## Assignment
Identify every line in the records below that contains the word "culturallyarts", and copy each of those lines.

## Provided entries
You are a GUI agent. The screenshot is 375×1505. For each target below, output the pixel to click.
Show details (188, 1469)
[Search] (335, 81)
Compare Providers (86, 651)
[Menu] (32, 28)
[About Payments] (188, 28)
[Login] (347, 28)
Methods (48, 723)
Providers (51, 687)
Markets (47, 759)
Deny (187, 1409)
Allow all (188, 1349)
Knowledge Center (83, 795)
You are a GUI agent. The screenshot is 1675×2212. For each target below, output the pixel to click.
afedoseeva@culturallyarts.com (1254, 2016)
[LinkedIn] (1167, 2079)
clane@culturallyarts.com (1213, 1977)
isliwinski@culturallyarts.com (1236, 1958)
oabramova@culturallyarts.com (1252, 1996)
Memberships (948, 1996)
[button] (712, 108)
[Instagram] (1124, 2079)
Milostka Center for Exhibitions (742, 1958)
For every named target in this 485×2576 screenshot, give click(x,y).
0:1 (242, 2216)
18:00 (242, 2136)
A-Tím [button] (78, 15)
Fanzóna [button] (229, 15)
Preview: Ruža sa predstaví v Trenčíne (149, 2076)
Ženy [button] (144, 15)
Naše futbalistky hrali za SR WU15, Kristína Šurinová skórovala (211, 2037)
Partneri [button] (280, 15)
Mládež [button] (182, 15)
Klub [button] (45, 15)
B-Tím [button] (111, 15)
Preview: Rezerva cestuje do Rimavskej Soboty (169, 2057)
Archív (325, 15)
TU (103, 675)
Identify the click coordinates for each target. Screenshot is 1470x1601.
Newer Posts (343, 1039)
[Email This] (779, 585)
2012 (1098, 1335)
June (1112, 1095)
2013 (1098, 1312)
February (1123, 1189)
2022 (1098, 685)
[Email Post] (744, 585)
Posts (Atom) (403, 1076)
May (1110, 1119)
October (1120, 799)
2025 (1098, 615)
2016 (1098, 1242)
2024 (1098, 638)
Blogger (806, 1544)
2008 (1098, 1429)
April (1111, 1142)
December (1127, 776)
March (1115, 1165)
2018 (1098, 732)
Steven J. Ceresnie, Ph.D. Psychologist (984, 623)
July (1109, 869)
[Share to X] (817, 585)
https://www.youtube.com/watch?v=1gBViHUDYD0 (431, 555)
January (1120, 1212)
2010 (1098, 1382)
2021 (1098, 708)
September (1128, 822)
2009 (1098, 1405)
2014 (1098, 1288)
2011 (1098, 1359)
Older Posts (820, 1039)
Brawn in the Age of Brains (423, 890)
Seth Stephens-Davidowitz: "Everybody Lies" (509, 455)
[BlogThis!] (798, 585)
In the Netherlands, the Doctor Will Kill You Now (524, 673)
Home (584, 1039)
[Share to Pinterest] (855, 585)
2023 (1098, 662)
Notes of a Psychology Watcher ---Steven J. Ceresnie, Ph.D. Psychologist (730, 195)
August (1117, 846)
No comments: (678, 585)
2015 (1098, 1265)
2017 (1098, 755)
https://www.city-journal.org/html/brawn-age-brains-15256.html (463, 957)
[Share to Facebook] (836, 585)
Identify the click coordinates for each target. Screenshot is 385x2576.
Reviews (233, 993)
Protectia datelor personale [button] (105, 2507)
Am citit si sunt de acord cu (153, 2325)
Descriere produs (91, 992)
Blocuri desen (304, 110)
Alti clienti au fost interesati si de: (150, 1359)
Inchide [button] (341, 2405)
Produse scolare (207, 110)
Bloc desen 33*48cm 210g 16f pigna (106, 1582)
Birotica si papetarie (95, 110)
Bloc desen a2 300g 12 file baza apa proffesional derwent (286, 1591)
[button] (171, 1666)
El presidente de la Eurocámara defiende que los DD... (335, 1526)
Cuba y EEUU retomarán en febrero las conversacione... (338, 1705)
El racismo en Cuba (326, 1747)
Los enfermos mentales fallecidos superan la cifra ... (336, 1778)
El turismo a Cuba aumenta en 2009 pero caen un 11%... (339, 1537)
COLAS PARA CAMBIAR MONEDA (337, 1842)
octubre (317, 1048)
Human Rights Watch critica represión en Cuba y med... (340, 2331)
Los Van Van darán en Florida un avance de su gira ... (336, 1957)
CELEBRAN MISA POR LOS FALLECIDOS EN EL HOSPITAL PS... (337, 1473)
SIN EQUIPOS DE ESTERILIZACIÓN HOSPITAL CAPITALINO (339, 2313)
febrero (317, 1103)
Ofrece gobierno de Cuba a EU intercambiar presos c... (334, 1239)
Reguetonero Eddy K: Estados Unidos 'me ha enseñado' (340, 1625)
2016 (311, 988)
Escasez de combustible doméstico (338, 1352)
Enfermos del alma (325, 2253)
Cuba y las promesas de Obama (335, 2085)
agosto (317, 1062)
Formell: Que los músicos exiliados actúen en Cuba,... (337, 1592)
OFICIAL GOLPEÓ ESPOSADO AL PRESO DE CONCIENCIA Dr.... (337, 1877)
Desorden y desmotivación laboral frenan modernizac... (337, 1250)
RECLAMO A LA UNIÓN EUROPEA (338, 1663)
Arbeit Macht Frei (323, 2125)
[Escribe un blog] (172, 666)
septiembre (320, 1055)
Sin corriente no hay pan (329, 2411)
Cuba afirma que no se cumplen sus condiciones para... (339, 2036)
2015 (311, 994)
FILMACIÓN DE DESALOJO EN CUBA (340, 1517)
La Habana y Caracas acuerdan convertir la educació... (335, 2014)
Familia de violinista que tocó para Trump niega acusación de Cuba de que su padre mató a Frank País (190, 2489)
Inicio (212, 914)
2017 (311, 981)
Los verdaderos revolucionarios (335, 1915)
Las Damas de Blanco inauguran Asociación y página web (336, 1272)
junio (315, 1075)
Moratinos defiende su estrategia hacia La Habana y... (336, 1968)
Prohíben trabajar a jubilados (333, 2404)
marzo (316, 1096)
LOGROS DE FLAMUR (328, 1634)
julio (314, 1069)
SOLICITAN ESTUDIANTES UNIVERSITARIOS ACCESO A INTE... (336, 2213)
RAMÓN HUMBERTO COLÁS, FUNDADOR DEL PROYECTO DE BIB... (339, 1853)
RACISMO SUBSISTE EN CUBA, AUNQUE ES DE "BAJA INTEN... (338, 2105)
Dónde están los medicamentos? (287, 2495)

## Result of the task
afedoseeva@culturallyarts.com (1254, 2016)
clane@culturallyarts.com (1213, 1977)
isliwinski@culturallyarts.com (1236, 1958)
oabramova@culturallyarts.com (1252, 1996)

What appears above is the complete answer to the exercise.